As mentioned, the advantage of CFD trading lies in the manner you can use your capital to make significant profits. However, you must remember that you may be able to trade only some of the stocks in the overall basket of stocks traded on the exchange. You may not be able to trade certain low cap stocks. Conventional share trading on the other hand allows you to trade any stock.

On the dividend front, when you trade CFDs you continue to get dividends except that you would not get franking credits or imputation credits. That is because to get these credits, you are expected to hold on to your shares or position for at least 45 days and that may not be possible with CFD trading. Hence there is some advantage when you share trade as far as dividends are concerned.

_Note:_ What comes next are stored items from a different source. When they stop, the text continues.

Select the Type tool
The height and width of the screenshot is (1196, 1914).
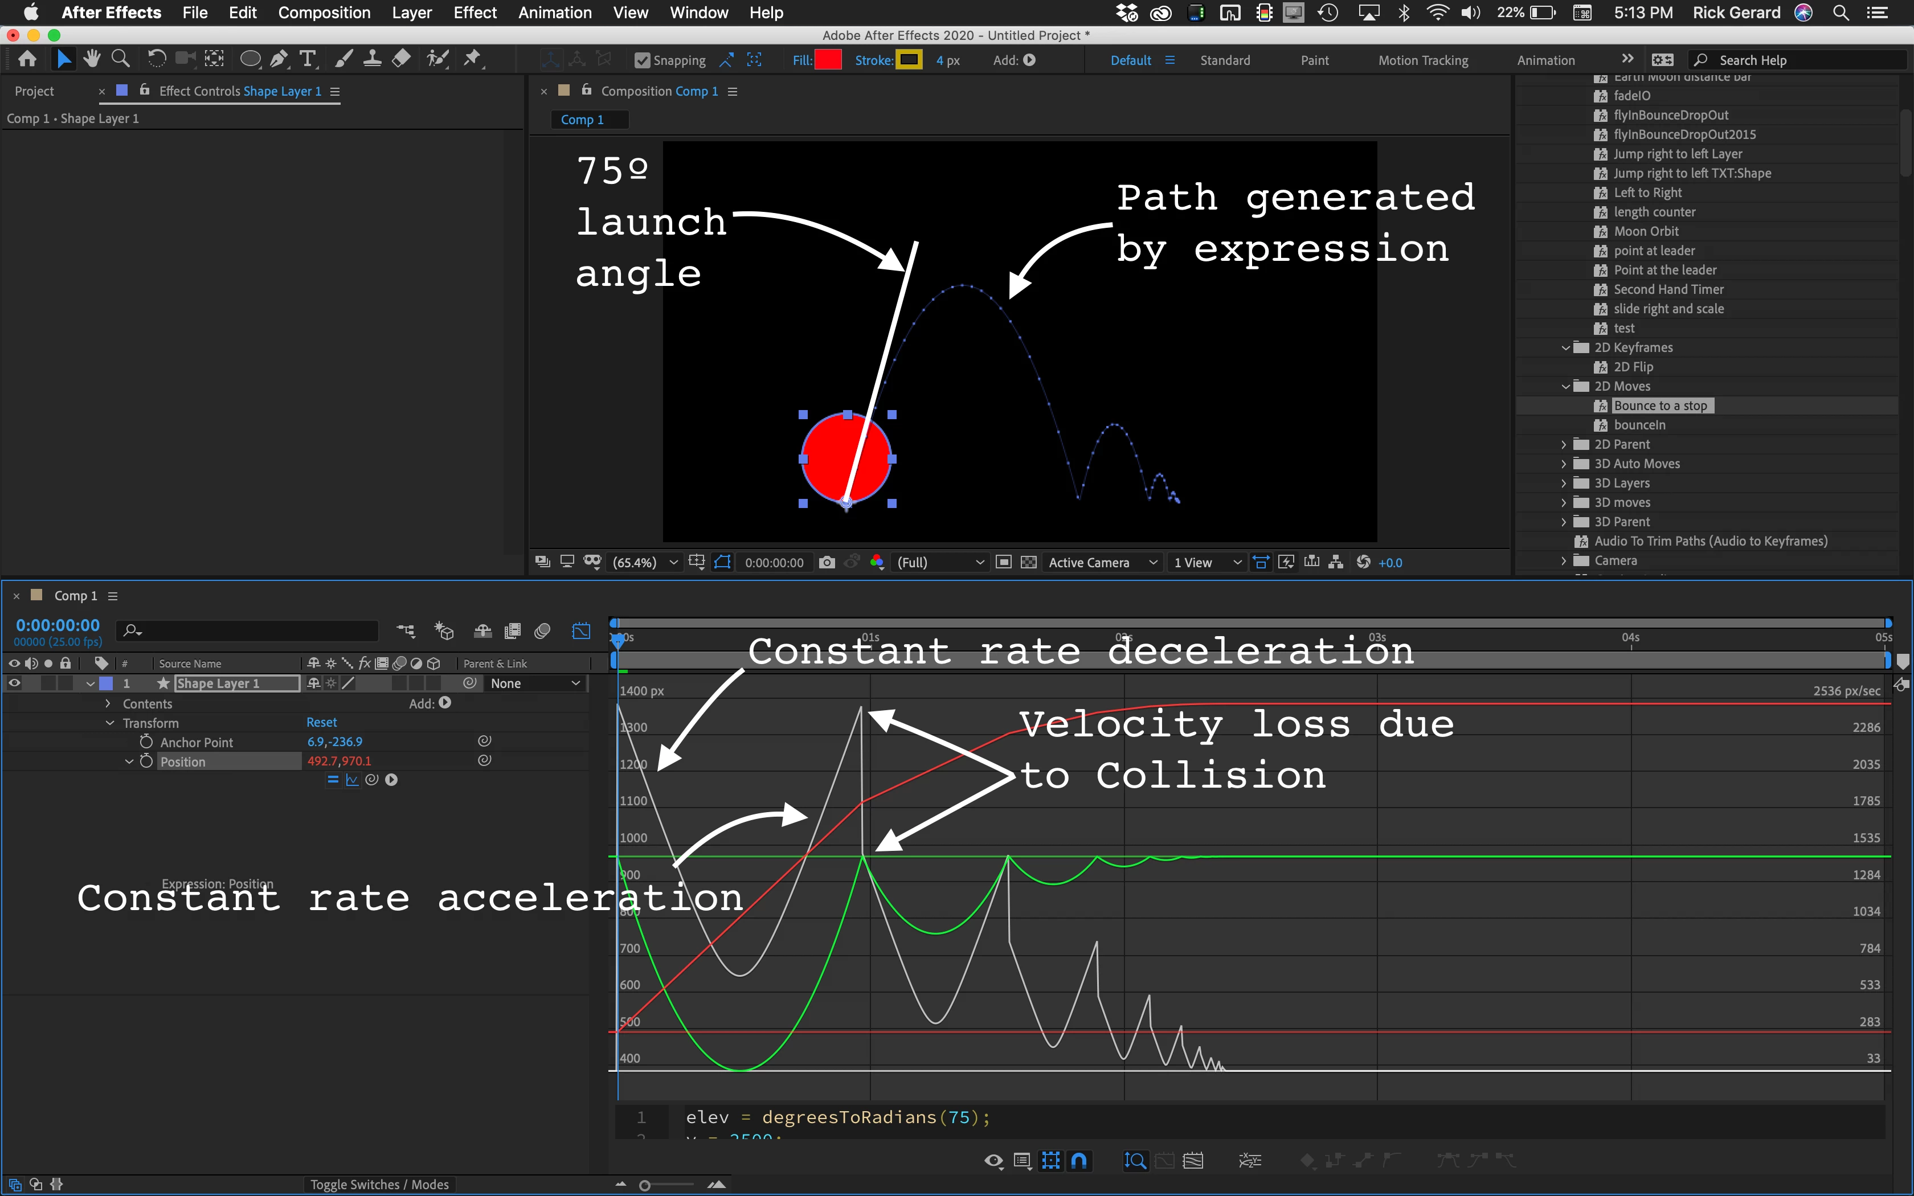tap(308, 59)
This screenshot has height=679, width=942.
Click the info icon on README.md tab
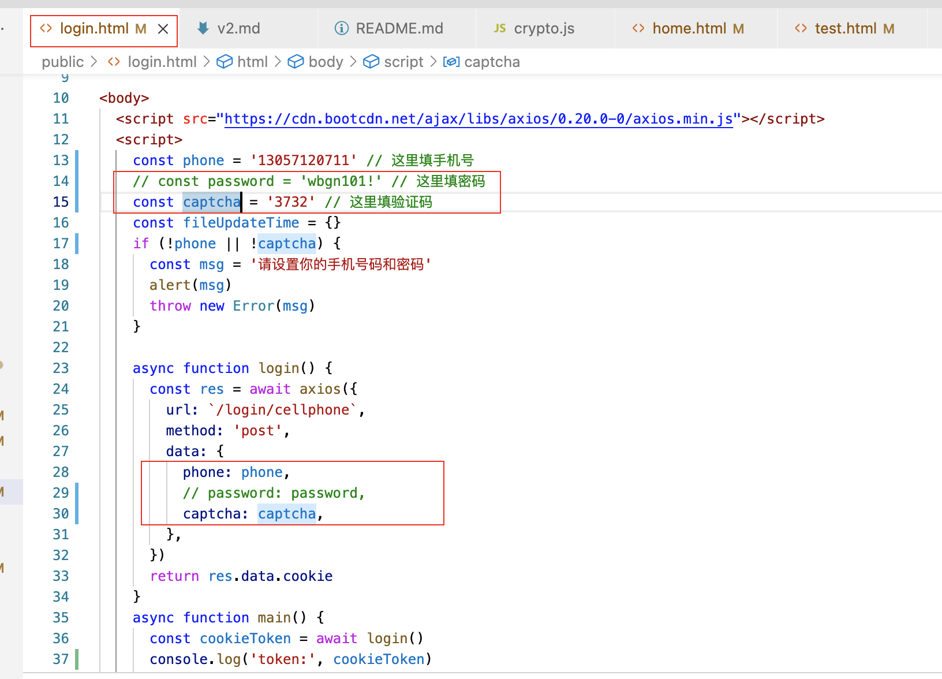pyautogui.click(x=341, y=28)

On the short selling front, CFD trading has an obvious advantage over share trading. The margins are much lower and the restrictions are fewer. In normal share trading, the broker would have to find a counter party and the costs of trading would also be high. CFD traders also have the opportunity to hedge positions by trading in the physical market.

When you trade CFDs, you can also place guaranteed stops which may not always be possible when you trade in the physical market.

The advantages of CFDs over share trading can thus be summed up as under:
* Lower costs involved
* Possibility of overnight financing for your CFD positions less than 90 days
* The leveraging benefit
* Short selling is not a problem
* Possible to get dividends
* You can place guaranteed stops

Overall it does appear that CFD trading scores over share trading due to the above benefits.